The Closet Moderate: OTBNW -- Cupid Childs

Tuesday, May 11, 2010

OTBNW -- Cupid Childs

A little late, here's this week's Old-Time Baseball name of the Week: Cupid Childs.

Clarence Lemuel "Cupid" Childs was a second-baseman who played with a variety of teams, but mostly with the Cleveland Spiders, a team most noted for once posting the major leagues' worst record: 20 wins and 134 losses in 1899.

Childs was born in Calvert County, Maryland just after the Civil War and later moved to Baltimore. He was 5'8'' tall and weighed between 185 and 195 pounds, making him even more out of shape than your humble bloggard. According to the Baseball Biography Project, "[i]t's safe to assume that his resemblance to the fictional matchmaker was the reason for his cherubic nickname. He is also referred to in various newspaper accounts as 'Fats,' 'Fatty,' 'Paca,' and even 'The Dumpling.'" That's a lot of nicknames for one pudgy second baseman!
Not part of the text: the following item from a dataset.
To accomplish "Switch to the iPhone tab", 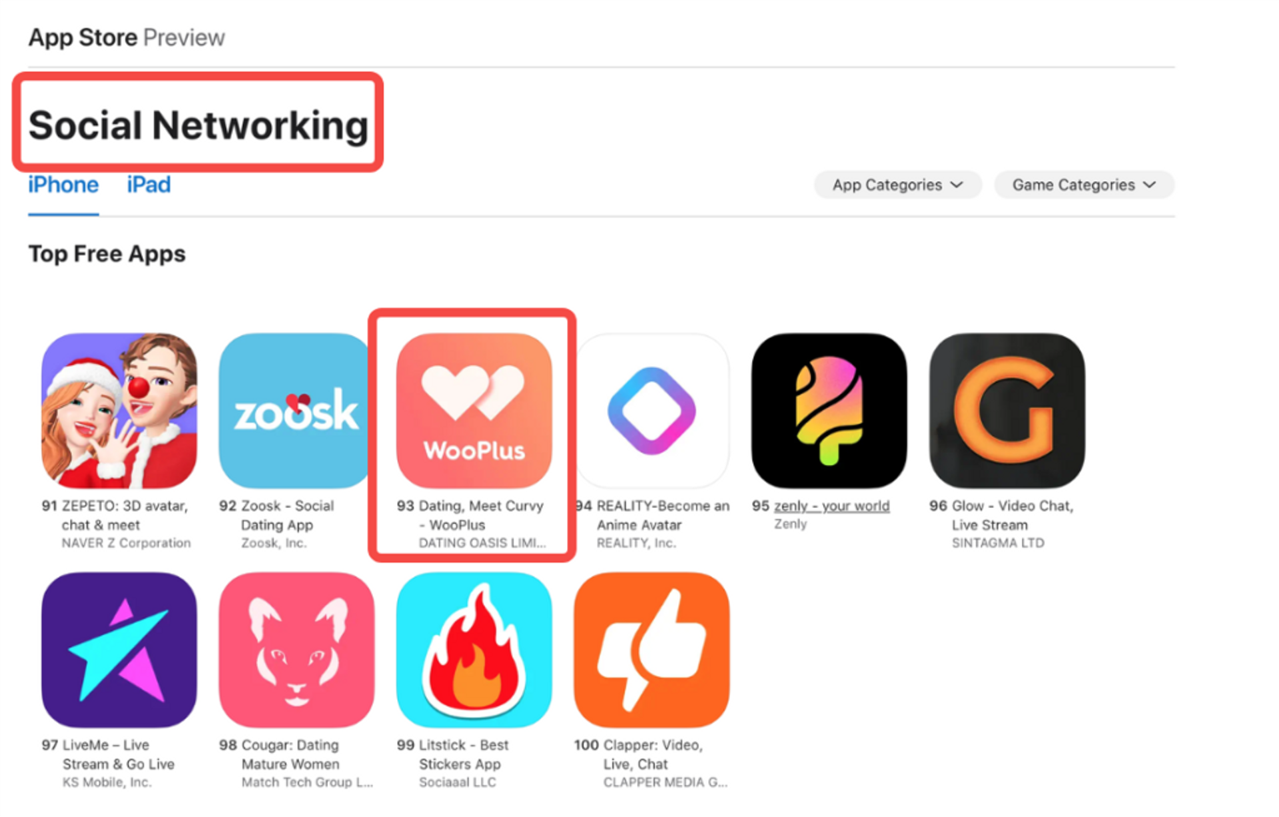I will pos(63,185).
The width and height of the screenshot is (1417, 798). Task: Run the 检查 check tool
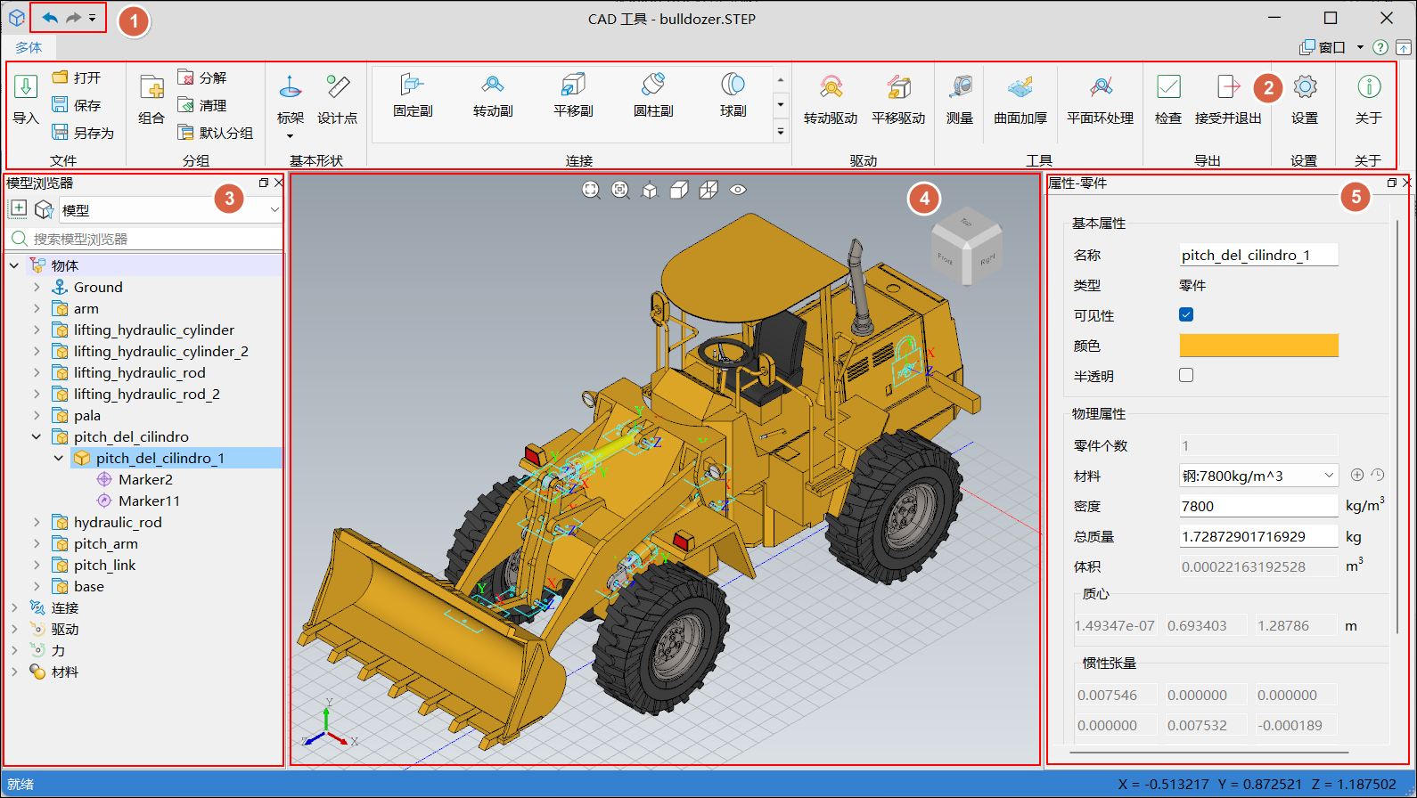(x=1167, y=97)
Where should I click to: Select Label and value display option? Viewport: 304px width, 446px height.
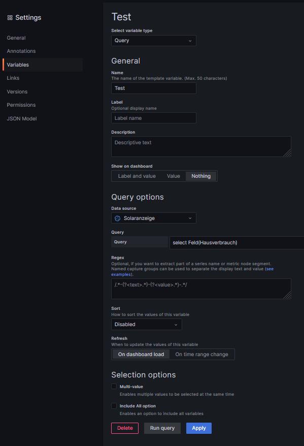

Whatever you called him, Fatty could hit, and he made his major-league debut with the Philadelphia Quakers (now the Phillies) in 1888. He had a rough start there, dropping back to the minors in 1889, but returning to the major leagues as a member of the Syracuse Stars of the American Association in 1890. The American Association ceased to be a major league after that year but Cupid, who had led the league in batting, signed with the National League's Cleveland Spiders. He had apparently also signed a contract with a Baltimore team in the American Association a month earlier, but after fighting it out in court, Childs became a Spider.

The Dumpling hit .281 his first year in Cleveland, and hit above .300 in five of the six years that followed. Childs was one of many good players for Cleveland, and the Spiders were routinely in the top half of the league, playing in the post-season Championship Series three times. Things for the Spiders took an odd turn after the 1898 season, however, when the Spiders' owners bought the St. Louis franchise, too. Realizing that they could sell more tickets with a good team in St. Louis, they transferred all of the best Spiders players to their new team, which they renamed the St. Louis Perfectos (now the Cardinals). The plan backfired, as the Spiders had their aforementioned last place finish, but the Perfectos only finished fifth. After the season, the National League contracted and the Spiders were dissolved.

The St. Louis trade harmed Fatty Childs personally, as well, as he contracted malaria while playing there. The illness affected Cupid's play, and he hit a mediocre .265 -- not bad for someone with malaria, but not up to his usual standards. He was sold to the Chicago Orphans (now the Cubs) before the 1900 season. The effects of malaria, combined with injuries suffered in a fistfight with Pittsburgh's Fred Clarke, made the season a disappointing one for Childs. The following season, 1901, was his last in the majors.

Childs spent the next three seasons bouncing around the minor leagues, but never regained his earlier form. He worked as a driver for a coal company in Baltimore until his death at the age of 45.